14. The developer tool is now eclipse based and supports both data integration and data quality for enhanced productivity. It provides browser based tool for analysts to support the types of tasks they engage in, such as profiling data, specifying and validating rules & monitoring data quality.

15. There will a velocity methodology. Soon it’s going to introduce on I9.

16. Informatica has the capability to pull data from IMS, DB2 on series and series and from other several other legacy systems (Mainframe) environment like VSAM, Datacom, and IDMS etc.

17. There are separate tools available for different roles. The Mapping architect for Vision tool is designed for architects and developers to create templates for common data integration patterns saving developer’s tremendous amount of time.

18. Informatica 9 does not include ESB infrastructure.

19. Informatica supports open interfaces such as web services and can integrate with other tools that support these as well including BPM tool.

20. Informatica 9 complements existing BI architectures by providing immediate access to data through data virtualization, which can supplement the data in existing data warehouse and operational data store.

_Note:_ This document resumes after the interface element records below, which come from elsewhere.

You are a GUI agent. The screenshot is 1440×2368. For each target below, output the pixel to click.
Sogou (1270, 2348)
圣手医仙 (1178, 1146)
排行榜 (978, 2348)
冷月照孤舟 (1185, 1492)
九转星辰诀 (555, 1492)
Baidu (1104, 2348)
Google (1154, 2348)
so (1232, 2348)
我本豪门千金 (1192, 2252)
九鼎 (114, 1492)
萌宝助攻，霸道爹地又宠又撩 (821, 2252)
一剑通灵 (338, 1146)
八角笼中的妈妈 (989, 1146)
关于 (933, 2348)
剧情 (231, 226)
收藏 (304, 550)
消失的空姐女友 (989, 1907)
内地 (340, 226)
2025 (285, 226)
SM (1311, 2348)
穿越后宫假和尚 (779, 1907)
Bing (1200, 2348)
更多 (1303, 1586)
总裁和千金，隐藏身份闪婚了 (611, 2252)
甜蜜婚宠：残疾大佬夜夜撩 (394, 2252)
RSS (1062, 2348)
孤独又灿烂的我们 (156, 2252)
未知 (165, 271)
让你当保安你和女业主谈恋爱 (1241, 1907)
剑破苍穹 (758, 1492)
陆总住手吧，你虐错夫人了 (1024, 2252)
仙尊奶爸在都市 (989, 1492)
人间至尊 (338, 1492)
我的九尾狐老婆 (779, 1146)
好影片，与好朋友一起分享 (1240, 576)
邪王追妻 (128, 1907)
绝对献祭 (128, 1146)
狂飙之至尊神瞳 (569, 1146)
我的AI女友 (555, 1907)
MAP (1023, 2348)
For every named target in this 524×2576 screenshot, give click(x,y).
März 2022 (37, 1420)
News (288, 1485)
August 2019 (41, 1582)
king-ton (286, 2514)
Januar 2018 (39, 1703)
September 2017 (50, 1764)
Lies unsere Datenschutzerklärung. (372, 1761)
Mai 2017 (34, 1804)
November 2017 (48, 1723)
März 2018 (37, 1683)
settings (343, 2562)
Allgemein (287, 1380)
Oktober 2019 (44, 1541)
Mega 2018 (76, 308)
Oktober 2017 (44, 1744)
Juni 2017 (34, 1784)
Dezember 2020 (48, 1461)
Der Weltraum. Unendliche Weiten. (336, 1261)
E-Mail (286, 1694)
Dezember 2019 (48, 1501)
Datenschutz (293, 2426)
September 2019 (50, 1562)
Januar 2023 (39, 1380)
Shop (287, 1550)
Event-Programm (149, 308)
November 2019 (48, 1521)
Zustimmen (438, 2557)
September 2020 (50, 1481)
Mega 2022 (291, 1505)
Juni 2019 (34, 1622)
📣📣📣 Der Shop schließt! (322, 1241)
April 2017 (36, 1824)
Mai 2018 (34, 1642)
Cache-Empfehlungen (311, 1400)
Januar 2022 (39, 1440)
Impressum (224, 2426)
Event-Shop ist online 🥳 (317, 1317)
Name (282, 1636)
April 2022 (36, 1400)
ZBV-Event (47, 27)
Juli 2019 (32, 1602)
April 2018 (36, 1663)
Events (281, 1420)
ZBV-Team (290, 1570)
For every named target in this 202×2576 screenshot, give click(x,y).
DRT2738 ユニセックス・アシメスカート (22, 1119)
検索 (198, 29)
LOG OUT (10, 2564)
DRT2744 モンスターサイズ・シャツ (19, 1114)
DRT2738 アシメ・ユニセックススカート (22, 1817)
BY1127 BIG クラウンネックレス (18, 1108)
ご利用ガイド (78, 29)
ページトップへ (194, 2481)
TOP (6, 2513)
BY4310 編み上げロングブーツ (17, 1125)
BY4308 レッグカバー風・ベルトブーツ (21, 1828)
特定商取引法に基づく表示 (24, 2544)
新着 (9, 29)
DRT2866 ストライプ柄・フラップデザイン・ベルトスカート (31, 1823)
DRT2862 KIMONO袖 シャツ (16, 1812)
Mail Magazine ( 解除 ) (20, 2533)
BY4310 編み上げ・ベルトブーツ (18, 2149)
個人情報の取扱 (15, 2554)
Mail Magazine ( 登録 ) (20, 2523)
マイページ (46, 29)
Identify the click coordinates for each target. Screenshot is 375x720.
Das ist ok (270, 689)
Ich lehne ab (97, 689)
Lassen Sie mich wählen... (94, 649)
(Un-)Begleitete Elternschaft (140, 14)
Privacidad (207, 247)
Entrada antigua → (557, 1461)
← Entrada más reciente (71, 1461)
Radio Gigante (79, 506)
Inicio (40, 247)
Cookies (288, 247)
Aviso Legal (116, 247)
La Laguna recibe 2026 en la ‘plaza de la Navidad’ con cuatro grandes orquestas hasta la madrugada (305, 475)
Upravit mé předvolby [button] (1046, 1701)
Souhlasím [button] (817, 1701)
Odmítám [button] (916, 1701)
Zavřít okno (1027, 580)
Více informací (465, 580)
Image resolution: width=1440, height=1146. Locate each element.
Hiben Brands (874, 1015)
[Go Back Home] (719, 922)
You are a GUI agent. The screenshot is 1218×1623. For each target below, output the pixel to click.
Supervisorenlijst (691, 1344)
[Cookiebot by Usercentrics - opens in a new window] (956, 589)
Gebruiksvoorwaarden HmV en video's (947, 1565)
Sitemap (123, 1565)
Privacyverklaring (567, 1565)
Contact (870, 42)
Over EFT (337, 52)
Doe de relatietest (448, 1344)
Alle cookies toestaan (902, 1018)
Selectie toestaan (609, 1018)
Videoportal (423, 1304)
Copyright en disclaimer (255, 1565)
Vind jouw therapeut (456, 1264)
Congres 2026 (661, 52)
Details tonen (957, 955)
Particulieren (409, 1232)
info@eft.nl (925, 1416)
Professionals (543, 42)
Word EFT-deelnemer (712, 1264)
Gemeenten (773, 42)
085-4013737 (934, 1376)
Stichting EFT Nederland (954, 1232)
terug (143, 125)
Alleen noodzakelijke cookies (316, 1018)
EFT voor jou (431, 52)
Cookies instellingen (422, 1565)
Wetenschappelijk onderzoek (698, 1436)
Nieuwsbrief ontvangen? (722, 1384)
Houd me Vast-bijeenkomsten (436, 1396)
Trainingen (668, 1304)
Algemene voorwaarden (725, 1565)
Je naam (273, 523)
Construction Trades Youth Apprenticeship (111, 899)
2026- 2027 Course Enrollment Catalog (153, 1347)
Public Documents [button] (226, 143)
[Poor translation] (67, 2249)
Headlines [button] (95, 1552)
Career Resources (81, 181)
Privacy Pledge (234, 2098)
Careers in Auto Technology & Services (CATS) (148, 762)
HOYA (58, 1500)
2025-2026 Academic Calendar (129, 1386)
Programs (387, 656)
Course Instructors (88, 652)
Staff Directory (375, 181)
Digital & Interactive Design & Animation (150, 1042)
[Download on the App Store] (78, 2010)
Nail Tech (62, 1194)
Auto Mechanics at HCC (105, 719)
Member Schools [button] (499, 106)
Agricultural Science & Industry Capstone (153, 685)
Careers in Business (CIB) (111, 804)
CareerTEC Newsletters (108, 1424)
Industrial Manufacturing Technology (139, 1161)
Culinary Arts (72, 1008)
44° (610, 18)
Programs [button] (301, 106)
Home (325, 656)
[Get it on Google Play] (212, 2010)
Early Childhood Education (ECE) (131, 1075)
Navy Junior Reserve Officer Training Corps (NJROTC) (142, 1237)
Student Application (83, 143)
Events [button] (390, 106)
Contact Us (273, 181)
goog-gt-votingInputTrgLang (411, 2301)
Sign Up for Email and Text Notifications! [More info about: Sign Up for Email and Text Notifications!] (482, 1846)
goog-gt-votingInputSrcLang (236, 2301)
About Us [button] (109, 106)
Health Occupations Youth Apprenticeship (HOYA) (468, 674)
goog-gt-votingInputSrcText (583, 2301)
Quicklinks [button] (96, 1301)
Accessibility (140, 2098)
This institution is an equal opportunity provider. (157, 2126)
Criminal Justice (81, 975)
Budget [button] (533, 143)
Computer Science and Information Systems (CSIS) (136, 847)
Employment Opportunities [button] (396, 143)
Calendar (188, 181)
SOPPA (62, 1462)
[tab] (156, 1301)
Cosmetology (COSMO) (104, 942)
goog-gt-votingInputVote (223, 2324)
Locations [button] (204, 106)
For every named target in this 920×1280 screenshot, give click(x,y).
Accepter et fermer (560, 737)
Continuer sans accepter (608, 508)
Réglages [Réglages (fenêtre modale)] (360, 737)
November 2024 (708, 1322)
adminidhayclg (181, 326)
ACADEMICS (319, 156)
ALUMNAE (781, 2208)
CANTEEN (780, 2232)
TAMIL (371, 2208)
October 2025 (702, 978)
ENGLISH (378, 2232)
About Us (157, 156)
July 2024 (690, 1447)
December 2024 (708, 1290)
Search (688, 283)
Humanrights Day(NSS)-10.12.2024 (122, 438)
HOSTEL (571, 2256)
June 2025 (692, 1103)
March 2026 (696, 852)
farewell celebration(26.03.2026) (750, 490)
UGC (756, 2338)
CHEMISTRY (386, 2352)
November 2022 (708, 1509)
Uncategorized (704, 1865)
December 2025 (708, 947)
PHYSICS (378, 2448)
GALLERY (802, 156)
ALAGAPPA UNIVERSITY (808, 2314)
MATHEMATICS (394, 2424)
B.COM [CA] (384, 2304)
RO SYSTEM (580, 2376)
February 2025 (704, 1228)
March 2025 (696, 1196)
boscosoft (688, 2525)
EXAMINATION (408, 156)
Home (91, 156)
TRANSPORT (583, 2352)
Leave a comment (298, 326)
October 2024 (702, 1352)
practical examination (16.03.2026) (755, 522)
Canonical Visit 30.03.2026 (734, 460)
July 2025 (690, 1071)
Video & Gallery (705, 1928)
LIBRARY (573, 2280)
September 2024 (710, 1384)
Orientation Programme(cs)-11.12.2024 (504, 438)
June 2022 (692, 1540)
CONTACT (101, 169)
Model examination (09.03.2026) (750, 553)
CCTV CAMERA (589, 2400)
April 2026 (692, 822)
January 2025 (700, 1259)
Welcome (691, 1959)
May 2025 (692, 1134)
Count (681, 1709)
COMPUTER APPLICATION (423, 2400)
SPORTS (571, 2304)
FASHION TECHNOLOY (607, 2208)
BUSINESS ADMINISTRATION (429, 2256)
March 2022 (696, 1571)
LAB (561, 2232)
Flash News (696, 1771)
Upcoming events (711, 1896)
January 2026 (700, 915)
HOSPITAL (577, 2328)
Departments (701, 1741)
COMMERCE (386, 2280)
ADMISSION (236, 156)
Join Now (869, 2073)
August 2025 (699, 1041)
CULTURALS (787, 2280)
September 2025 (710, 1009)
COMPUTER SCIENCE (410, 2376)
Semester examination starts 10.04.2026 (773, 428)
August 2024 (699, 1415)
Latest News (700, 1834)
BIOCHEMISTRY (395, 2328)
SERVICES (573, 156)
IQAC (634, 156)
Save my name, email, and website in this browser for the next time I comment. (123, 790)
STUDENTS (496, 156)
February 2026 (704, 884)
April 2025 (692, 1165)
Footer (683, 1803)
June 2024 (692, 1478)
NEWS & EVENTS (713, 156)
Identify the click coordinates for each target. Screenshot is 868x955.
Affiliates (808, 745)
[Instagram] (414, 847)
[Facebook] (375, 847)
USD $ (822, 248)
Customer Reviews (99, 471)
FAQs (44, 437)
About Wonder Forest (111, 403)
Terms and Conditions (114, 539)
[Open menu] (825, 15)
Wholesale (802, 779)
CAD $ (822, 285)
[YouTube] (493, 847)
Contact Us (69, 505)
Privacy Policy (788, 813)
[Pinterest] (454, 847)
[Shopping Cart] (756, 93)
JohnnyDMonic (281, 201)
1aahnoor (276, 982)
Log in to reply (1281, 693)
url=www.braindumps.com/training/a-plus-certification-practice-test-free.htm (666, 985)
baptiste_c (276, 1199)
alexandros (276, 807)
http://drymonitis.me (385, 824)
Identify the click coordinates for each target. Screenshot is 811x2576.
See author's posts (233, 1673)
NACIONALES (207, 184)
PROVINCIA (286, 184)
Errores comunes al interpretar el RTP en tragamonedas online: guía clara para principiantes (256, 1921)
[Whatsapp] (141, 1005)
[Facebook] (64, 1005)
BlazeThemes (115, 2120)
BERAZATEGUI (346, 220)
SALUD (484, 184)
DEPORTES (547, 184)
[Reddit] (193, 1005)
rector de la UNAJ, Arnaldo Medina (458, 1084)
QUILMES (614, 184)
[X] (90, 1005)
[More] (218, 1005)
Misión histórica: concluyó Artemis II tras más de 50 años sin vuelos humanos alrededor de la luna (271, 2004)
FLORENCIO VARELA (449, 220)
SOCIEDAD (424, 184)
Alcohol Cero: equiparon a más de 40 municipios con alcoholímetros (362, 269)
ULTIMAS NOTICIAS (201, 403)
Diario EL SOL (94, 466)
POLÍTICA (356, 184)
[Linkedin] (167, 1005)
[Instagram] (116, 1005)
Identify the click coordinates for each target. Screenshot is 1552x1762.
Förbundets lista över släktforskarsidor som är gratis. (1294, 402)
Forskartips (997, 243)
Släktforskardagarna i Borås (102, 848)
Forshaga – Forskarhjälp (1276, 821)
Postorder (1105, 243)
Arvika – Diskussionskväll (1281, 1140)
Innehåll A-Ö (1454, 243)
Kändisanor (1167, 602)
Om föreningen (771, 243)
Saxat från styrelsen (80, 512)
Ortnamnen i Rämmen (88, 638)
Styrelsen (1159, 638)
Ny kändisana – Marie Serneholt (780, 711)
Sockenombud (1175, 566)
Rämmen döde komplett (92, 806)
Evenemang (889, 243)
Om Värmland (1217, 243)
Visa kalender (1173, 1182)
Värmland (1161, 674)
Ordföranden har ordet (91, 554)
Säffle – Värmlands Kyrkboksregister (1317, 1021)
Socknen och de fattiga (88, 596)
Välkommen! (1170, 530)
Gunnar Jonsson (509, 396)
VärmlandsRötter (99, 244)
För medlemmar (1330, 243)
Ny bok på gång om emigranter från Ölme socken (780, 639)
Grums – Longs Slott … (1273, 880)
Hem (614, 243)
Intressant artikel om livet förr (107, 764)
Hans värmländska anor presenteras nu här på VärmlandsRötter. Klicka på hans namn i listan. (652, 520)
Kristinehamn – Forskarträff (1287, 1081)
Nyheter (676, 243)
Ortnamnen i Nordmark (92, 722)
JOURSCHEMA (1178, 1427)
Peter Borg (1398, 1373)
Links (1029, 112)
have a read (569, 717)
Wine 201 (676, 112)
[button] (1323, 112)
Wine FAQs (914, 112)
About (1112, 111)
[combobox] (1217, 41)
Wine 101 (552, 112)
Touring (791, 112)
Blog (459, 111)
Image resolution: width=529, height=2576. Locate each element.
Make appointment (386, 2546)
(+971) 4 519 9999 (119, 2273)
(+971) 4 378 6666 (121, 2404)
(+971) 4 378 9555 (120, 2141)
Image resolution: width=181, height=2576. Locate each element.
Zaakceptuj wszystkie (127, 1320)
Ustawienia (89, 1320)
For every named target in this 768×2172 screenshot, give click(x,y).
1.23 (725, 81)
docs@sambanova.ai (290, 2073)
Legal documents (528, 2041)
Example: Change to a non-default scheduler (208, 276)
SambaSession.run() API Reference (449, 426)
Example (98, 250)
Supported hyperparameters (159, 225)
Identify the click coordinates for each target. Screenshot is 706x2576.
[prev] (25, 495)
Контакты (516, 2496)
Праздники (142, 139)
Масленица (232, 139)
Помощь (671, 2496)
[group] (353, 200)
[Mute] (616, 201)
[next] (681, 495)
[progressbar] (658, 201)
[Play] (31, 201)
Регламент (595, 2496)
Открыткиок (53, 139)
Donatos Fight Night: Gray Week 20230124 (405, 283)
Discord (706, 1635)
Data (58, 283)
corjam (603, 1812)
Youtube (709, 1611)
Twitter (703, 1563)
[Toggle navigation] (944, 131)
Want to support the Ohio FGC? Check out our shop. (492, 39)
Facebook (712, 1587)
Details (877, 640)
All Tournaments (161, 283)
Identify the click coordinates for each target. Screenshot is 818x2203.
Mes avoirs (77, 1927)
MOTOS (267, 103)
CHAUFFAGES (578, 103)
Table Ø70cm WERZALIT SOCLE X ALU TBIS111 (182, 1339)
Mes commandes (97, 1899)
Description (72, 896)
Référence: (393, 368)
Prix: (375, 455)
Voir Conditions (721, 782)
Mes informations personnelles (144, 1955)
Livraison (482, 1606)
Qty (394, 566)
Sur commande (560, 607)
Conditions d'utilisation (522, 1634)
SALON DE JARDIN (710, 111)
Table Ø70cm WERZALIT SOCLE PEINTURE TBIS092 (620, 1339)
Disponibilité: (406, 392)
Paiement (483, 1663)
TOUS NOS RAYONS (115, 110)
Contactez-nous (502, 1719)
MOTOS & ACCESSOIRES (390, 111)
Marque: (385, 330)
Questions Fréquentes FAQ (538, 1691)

21. Informatica 9 supports profiling of Mainframe data. Leveraging the Informatica platform’s connectivity to Mainframe sources.

22. Informatica 9 will continue support feature of running the same workflow simultaneously.

23. Eclipse based environment is build for developers.

24. Browser based tool is a fully functional interface for business analysts.

25. Dashboards are designed for business executives.

26. There are 3 interfaces through which these capabilities can be accessed. Analyst tool is a browsed tool for analyst and stewards. Developers can use the eclipse based developer tool. Line of business managers can view data quality scorecards.